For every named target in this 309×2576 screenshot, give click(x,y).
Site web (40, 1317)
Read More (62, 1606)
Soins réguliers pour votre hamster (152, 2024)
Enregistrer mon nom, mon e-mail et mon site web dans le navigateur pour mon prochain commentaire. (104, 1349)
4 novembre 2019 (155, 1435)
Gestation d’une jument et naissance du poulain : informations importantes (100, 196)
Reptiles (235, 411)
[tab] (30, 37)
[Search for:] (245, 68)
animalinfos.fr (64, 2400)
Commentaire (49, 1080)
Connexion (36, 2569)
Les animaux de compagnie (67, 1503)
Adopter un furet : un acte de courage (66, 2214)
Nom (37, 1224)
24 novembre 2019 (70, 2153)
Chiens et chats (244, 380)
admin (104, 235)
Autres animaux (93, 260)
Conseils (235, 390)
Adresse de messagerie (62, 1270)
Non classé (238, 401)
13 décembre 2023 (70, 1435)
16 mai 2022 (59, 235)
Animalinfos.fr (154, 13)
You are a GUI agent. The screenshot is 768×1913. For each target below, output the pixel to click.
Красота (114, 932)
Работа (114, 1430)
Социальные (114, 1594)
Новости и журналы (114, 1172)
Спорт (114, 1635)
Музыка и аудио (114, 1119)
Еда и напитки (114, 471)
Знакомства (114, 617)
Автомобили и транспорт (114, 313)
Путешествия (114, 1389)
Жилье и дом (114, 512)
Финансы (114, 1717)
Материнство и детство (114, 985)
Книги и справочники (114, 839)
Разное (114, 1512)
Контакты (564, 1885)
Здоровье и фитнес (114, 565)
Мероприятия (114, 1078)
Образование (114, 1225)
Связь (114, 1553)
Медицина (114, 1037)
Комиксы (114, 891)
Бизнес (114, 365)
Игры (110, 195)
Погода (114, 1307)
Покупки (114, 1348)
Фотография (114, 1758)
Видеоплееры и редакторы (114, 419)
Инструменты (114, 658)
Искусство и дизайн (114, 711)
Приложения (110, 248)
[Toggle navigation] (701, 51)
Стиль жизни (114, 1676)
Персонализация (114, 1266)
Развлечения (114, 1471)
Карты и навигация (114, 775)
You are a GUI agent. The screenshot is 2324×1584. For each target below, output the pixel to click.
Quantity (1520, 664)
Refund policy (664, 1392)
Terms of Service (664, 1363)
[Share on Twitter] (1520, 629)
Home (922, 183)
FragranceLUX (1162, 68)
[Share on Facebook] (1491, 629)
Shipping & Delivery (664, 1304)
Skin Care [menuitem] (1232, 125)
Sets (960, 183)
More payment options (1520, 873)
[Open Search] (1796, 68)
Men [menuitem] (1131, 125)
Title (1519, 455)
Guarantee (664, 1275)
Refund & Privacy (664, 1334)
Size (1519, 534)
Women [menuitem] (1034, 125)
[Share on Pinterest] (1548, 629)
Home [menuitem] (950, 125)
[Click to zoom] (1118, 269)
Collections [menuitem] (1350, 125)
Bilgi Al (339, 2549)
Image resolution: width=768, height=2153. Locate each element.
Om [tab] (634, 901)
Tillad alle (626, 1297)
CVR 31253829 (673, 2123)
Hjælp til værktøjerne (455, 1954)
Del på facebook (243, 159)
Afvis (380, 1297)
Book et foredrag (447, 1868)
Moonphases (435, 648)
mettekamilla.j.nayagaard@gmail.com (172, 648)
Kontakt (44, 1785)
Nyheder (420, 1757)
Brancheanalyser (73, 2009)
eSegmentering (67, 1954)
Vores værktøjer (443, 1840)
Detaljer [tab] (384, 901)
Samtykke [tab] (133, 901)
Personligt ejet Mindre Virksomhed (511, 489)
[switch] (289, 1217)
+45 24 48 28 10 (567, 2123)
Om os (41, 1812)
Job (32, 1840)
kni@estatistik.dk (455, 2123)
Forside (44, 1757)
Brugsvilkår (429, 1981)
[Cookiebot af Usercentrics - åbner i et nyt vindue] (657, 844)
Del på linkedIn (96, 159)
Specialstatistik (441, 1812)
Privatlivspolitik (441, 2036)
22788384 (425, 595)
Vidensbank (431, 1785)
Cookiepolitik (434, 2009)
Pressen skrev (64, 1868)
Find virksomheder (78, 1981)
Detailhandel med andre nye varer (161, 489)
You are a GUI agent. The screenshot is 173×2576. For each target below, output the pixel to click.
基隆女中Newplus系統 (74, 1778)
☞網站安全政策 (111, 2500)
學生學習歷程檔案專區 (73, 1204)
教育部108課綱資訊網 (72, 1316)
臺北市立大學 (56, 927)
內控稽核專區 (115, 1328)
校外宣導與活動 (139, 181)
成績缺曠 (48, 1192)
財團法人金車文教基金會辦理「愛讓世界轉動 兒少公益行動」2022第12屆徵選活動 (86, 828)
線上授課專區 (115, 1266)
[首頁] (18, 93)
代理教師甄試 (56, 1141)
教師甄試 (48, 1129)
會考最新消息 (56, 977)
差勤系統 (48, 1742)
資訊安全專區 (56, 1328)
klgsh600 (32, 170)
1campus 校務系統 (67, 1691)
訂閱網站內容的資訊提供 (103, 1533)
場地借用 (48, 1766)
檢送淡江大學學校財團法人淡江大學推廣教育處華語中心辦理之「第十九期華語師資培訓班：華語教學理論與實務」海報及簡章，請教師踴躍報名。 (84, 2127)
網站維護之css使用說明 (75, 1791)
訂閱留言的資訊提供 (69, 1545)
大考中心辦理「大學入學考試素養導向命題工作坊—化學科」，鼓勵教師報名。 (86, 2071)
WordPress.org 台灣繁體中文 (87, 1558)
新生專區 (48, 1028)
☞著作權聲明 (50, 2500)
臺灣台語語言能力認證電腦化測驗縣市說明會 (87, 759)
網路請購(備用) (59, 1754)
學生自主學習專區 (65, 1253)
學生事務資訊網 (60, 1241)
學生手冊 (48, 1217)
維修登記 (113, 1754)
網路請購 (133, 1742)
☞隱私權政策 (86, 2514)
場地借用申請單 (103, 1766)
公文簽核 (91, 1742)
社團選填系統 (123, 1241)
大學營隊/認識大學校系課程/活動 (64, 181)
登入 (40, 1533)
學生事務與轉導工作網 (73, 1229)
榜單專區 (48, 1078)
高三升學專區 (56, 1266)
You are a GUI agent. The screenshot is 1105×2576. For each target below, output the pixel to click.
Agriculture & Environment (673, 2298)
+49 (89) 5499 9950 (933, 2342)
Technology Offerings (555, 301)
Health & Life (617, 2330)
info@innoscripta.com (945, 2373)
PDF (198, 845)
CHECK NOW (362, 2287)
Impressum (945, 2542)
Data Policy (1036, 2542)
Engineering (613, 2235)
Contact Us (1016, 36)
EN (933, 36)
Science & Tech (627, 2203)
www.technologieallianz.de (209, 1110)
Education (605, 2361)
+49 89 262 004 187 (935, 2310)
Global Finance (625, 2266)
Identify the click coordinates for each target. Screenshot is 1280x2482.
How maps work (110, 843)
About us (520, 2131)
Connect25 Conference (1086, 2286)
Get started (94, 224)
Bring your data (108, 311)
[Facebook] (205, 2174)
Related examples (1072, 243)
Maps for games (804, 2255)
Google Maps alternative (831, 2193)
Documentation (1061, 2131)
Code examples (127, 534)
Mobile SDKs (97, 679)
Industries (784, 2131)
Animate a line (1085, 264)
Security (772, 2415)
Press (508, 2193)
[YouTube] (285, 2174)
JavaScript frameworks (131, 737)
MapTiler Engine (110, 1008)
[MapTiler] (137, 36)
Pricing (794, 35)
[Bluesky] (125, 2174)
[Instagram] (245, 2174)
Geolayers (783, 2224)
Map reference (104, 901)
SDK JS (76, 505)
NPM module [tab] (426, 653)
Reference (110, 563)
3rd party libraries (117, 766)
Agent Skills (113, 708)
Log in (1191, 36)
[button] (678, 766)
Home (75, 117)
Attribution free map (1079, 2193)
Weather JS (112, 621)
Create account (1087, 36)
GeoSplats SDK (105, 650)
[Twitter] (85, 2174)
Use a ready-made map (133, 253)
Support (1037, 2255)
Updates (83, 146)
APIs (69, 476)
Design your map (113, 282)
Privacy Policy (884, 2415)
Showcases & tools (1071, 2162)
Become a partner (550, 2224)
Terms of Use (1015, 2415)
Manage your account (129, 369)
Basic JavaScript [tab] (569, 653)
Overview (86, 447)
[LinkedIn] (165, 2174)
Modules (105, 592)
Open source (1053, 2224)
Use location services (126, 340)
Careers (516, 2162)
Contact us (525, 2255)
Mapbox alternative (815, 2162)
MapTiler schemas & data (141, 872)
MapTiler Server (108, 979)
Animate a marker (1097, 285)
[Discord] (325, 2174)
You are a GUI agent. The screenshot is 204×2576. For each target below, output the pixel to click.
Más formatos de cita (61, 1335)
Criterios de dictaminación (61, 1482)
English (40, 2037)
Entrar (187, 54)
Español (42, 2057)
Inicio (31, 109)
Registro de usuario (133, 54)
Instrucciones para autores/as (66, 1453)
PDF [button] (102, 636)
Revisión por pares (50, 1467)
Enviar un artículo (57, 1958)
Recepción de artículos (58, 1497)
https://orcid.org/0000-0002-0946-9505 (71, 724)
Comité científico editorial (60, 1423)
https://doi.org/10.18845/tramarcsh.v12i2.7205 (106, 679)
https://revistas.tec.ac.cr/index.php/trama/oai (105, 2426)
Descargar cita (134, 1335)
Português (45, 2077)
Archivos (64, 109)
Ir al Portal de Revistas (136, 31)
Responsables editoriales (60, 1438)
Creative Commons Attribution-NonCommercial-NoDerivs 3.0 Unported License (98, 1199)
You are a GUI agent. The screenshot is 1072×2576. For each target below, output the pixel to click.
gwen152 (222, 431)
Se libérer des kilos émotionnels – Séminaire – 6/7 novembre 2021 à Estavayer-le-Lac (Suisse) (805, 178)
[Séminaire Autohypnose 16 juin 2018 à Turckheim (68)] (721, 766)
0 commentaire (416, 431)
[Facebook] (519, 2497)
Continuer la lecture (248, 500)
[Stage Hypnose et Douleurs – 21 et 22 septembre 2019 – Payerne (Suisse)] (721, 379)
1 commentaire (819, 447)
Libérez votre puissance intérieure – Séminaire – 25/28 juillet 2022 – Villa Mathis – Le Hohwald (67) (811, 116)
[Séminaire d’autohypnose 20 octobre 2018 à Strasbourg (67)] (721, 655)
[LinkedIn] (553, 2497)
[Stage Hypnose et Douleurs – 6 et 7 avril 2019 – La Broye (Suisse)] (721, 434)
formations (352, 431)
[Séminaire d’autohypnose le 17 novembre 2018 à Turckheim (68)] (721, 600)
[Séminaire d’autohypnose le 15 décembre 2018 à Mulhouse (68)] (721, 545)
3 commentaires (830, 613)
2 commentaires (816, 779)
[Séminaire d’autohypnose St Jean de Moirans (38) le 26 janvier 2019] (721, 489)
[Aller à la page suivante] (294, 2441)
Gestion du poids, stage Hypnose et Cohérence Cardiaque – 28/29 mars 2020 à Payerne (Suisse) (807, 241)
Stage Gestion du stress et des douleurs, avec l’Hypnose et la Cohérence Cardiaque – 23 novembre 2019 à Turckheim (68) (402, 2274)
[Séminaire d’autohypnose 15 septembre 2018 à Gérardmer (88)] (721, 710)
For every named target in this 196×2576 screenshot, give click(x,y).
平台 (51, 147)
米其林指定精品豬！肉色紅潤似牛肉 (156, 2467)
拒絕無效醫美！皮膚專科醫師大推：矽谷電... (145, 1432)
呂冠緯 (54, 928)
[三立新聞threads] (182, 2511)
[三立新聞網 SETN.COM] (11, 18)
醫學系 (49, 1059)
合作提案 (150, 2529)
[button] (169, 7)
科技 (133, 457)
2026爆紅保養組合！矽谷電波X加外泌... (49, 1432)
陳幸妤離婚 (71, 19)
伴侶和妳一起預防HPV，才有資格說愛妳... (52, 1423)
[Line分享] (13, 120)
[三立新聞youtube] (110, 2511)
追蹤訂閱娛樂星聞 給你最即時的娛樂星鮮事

──────────

§ **Le problème**
Reprenez la partie de la liste qui va de son début jusqu'à la ligne contenant « Adopter un furet », en remplaçant « hamster » par « lapin ». Tout le reste de ces lignes doit rester identique.

§ **Tâche accomplie**
For every named target in this 309×2576 screenshot, give click(x,y).
Site web (40, 1317)
Read More (62, 1606)
Soins réguliers pour votre lapin (152, 2024)
Enregistrer mon nom, mon e-mail et mon site web dans le navigateur pour mon prochain commentaire. (104, 1349)
4 novembre 2019 (155, 1435)
Gestation d’une jument et naissance du poulain : informations importantes (100, 196)
Reptiles (235, 411)
[tab] (30, 37)
[Search for:] (245, 68)
animalinfos.fr (64, 2400)
Commentaire (49, 1080)
Connexion (36, 2569)
Les animaux de compagnie (67, 1503)
Adopter un furet : un acte de courage (66, 2214)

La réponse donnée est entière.